S’agissant de la deuxième demande, portant sur les motifs relatifs à la similitude conceptuelle des marques en conflit, il y a également lieu de constater qu’elle ne constitue pas une défense contre le moyen soulevé par l’OHMI, puisque celui-ci vise à contester l’appréciation du Tribunal relative à l’obligation incombant à la chambre de recours d’examiner le caractère distinctif accru par l’usage des marques antérieures. Une telle demande ne saurait non plus, dès lors, être susceptible de remettre en cause l’annulation de l’arrêt attaqué. Par conséquent, riha WeserGold Getränke n’a pas d’intérêt à présenter cette demande, laquelle est donc irrecevable.

58

S’agissant de la troisième demande, à supposer que le Tribunal ait commis une erreur de droit en n’examinant qu’une seule des marques antérieures, laquelle n’est au demeurant pas mentionnée par riha WeserGold Getränke, cette demande n’est pas de nature à neutraliser l’annulation de l’arrêt attaqué dans la mesure où l’erreur de droit commise par le Tribunal concernerait en tout état de cause la marque antérieure qui, selon riha WeserGold Getränke, aurait fait l’objet de l’appréciation du Tribunal. Une telle demande de substitution de motifs ne saurait, dès lors, constituer une défense contre les moyens invoqués par l’OHMI ni procurer un bénéfice susceptible de fonder un intérêt à agir. Ladite demande est, donc, irrecevable.

59

Par conséquent, il y a lieu de rejeter, comme étant irrecevable, la demande de substitution de motifs présentée par riha WeserGold Getränke.

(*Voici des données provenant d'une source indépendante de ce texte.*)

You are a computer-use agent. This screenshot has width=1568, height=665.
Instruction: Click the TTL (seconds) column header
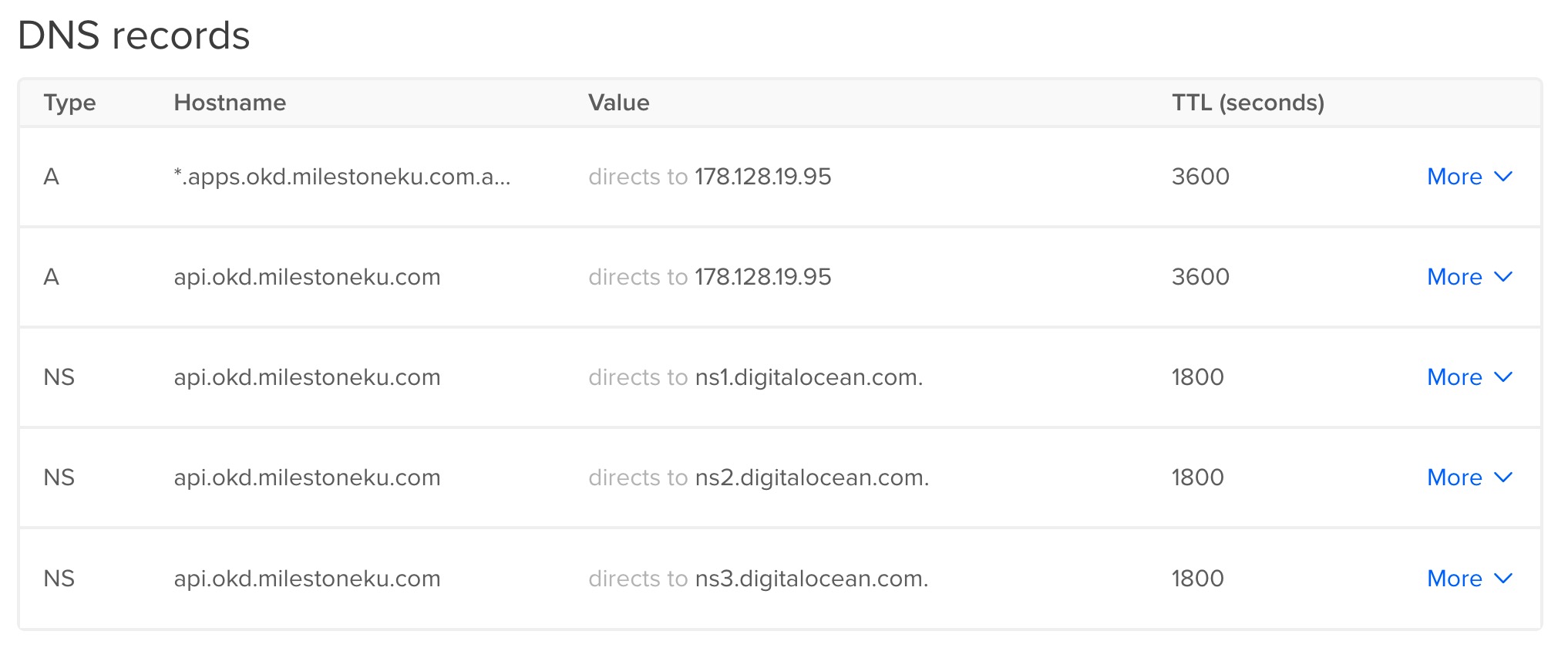point(1248,103)
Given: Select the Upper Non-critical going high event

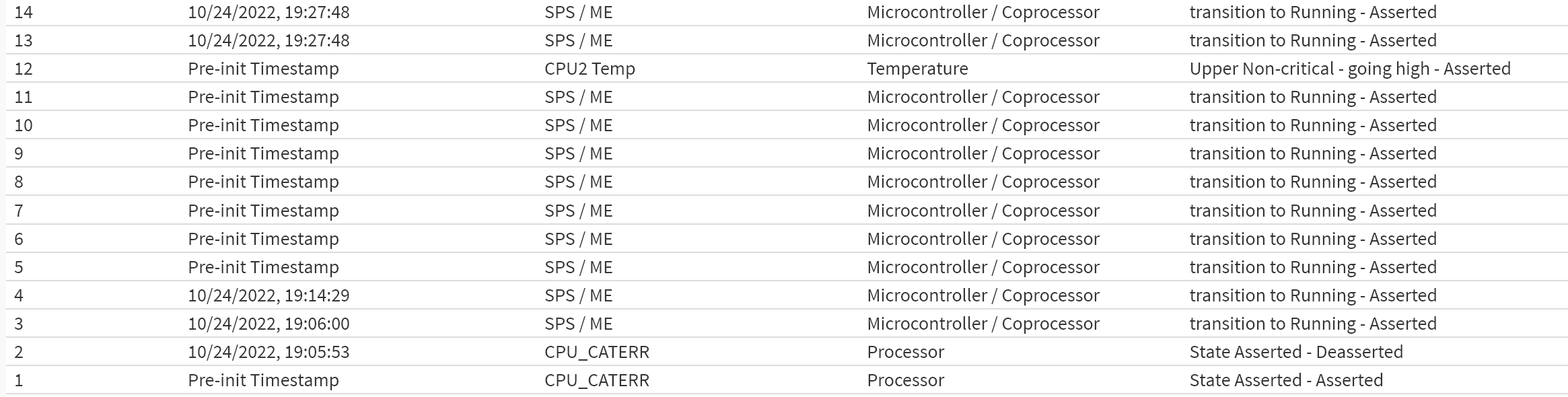Looking at the screenshot, I should pyautogui.click(x=1350, y=69).

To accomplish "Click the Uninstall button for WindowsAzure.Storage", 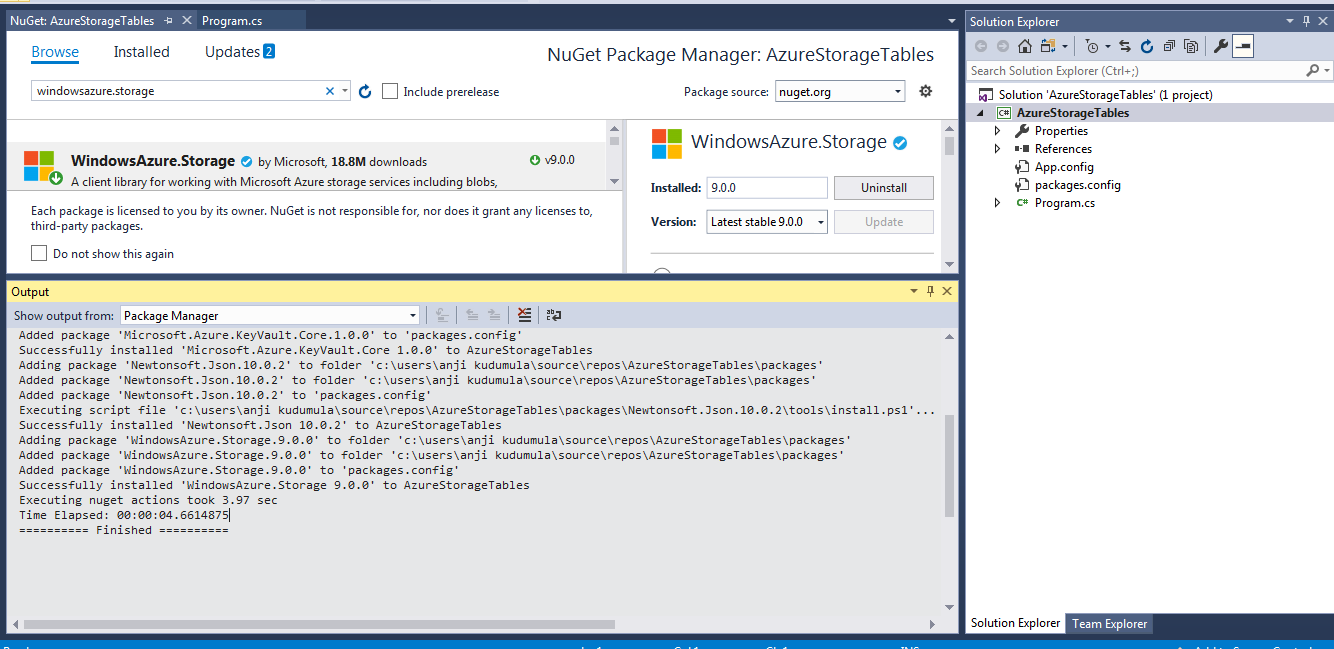I will coord(883,187).
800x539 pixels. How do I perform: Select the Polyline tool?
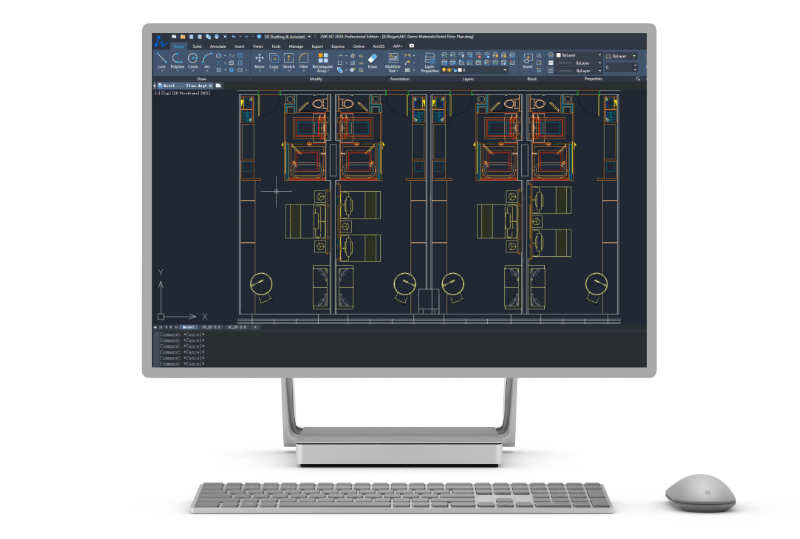(177, 59)
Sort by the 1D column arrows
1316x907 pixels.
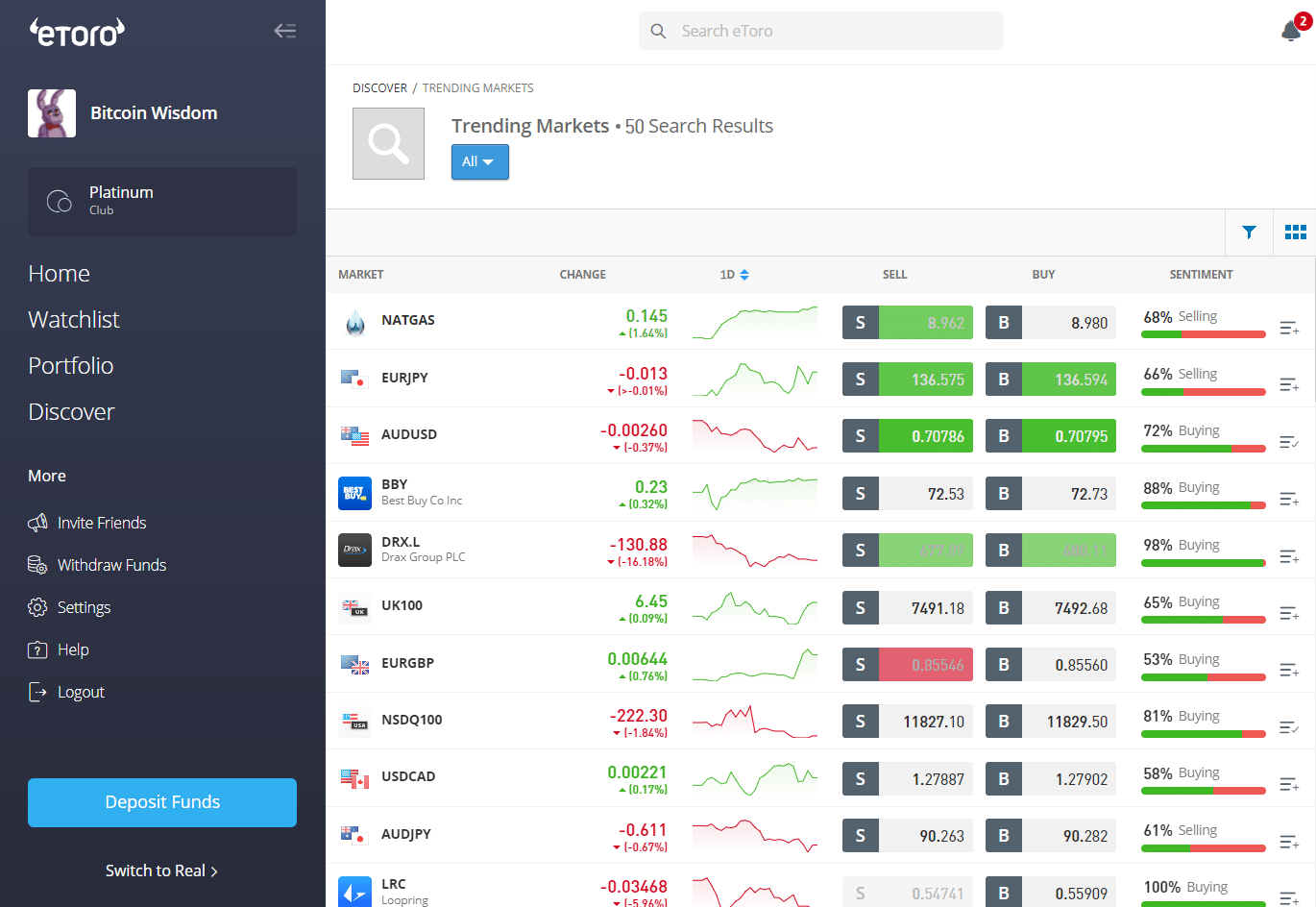[744, 275]
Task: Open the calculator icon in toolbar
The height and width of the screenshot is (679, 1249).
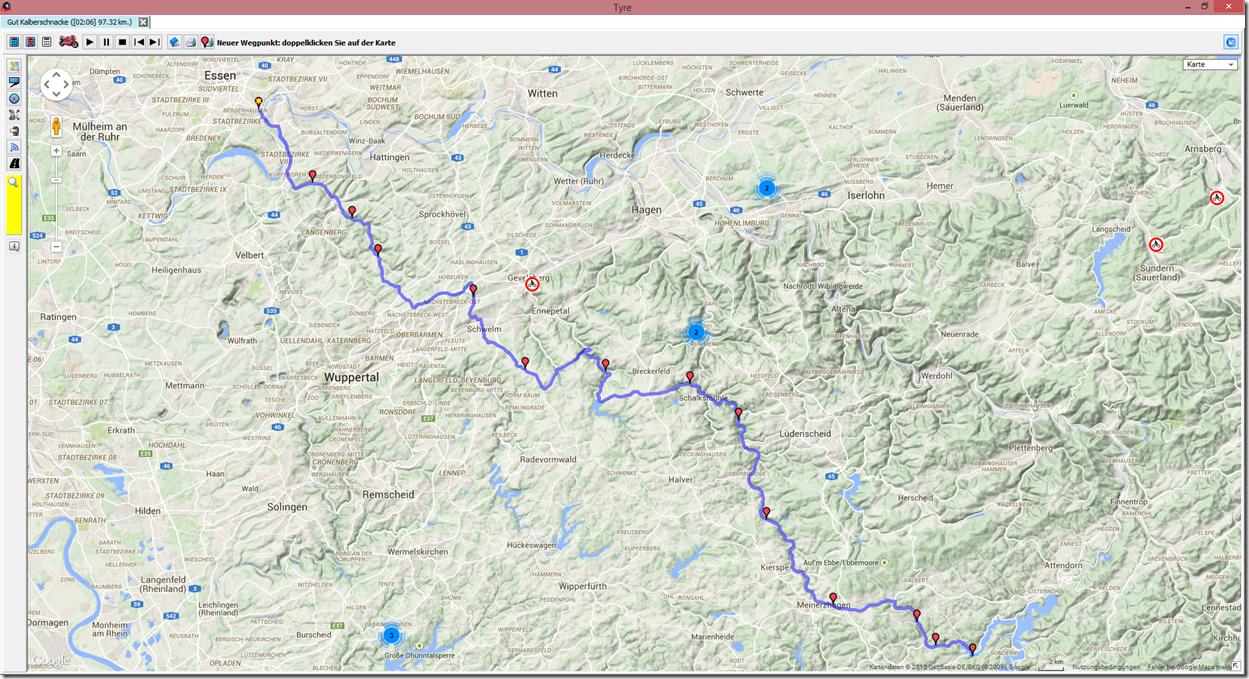Action: coord(46,42)
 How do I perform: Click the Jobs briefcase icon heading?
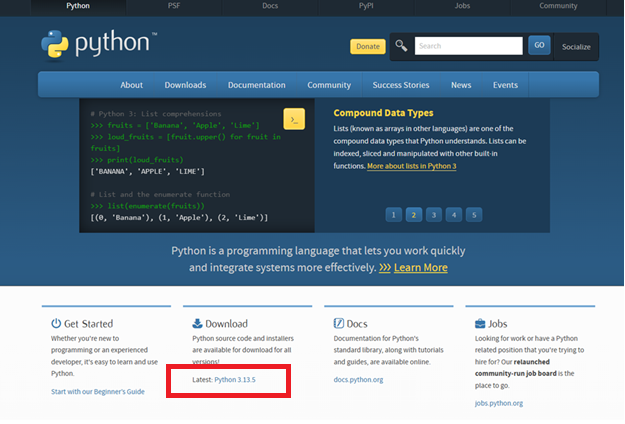pyautogui.click(x=481, y=324)
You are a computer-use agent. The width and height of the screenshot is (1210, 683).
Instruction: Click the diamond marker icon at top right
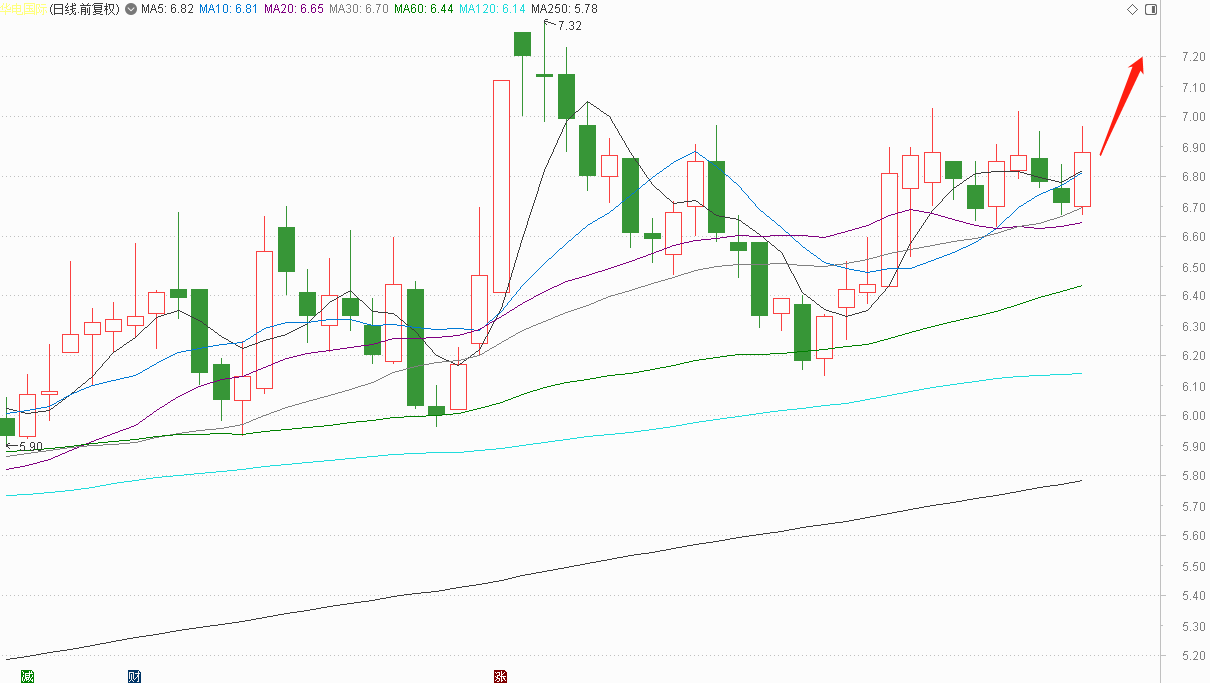click(x=1132, y=9)

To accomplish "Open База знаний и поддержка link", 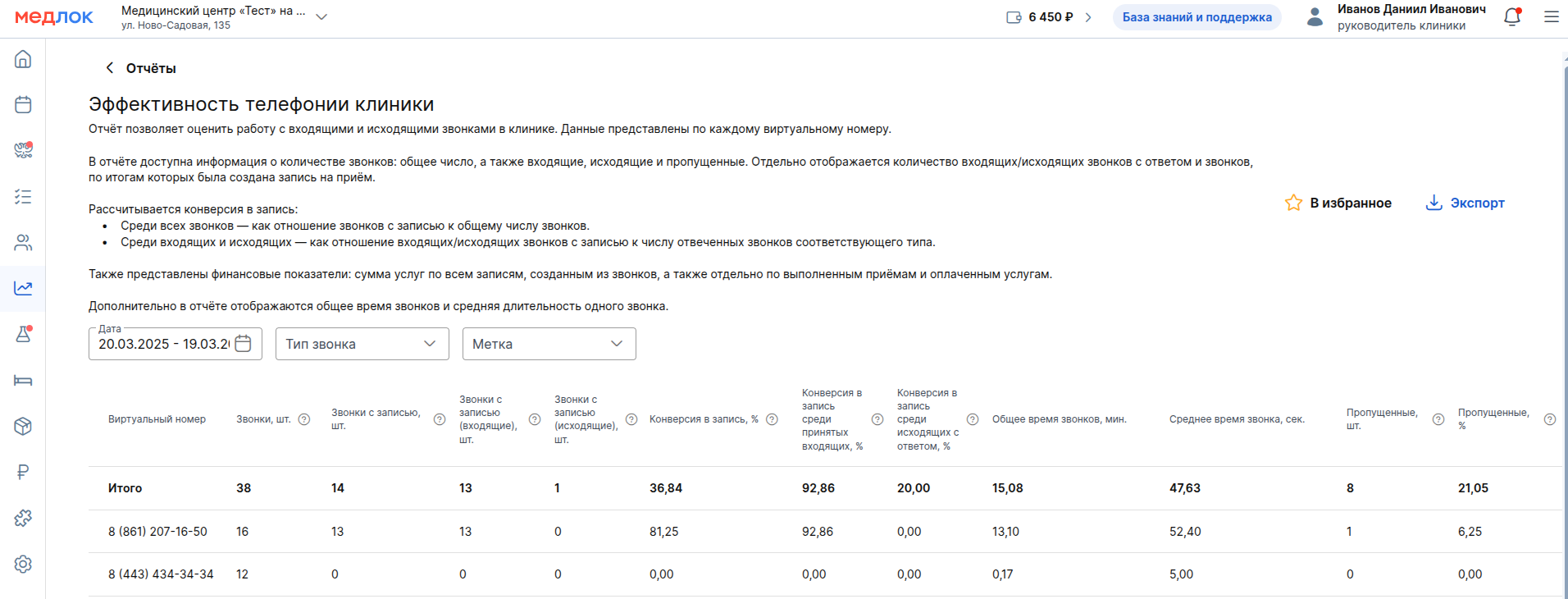I will click(1197, 17).
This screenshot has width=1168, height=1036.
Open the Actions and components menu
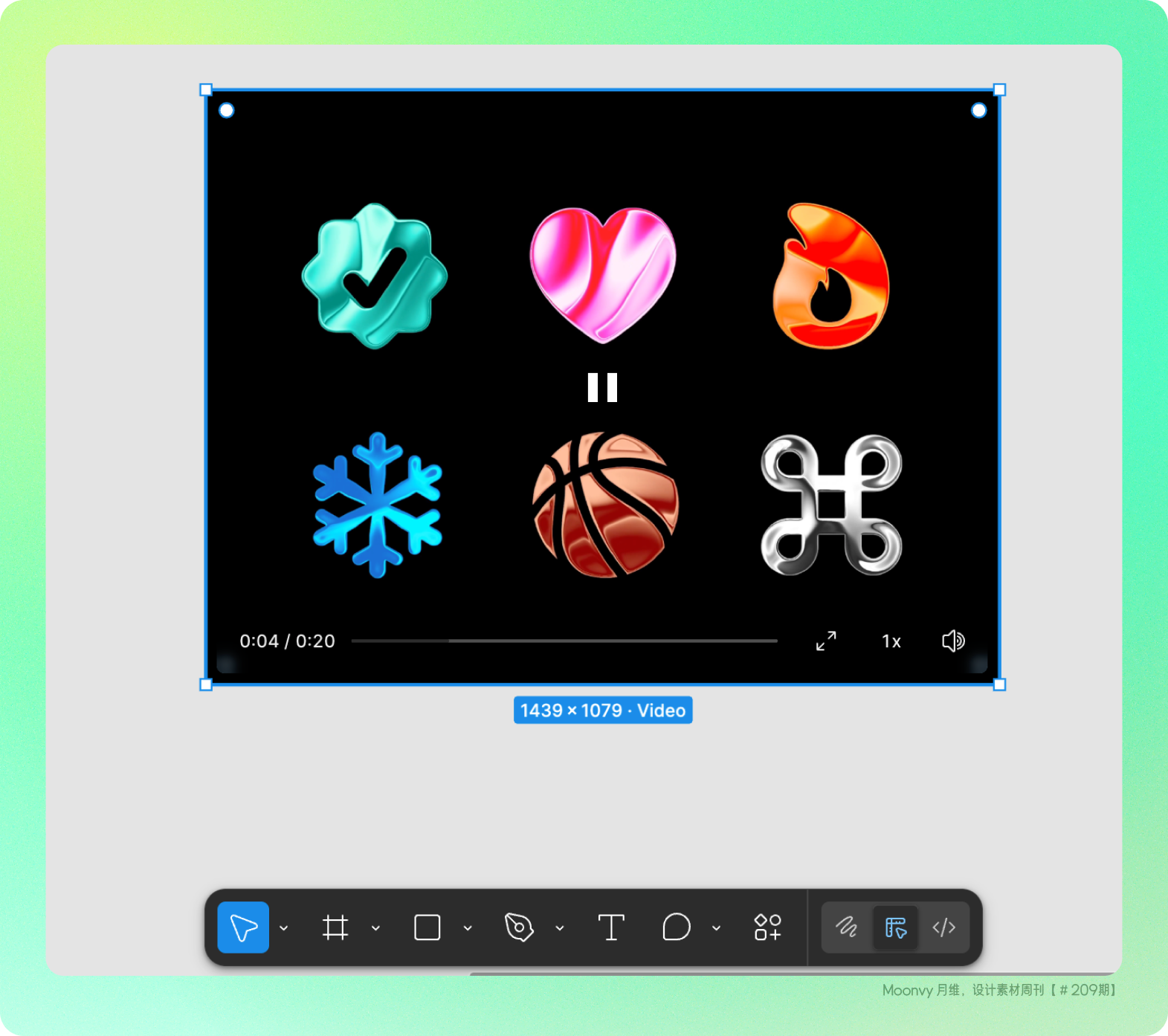767,927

Sur le renvoi de l’affaire devant le Tribunal

60

En vertu de l’article 61, premier alinéa, du statut de la Cour de justice de l’Union européenne, lorsque le pourvoi est fondé, la Cour annule la décision du Tribunal. Elle peut alors soit statuer elle-même définitivement sur le litige, lorsque celui-ci est en état d’être jugé, soit renvoyer l’affaire devant le Tribunal pour qu’il statue.

61

Étant donné que le Tribunal a uniquement examiné le premier des quatre moyens invoqués par riha WeserGold Getränke au soutien de son recours, la Cour considère que le présent litige n’est pas en état d’être jugé. Dès lors, il y a lieu de renvoyer l’affaire devant le Tribunal.

Sur les dépens

62

L’affaire devant être renvoyée devant le Tribunal, il convient de réserver les dépens afférents au présent pourvoi.

 

Par ces motifs, la Cour (sixième chambre) déclare et arrête:

 

1)

L’arrêt du Tribunal de l’Union européenne du 21 septembre 2012, Wesergold Getränkeindustrie/OHMI – Lidl Stiftung (WESTERN GOLD) (T‑278/10), est annulé.

 

2)

L’affaire est renvoyée devant le Tribunal de l’Union européenne.

 

3)

Les dépens sont réservés.

 

Signatures


( *1 ) Langue de procédure: l’allemand.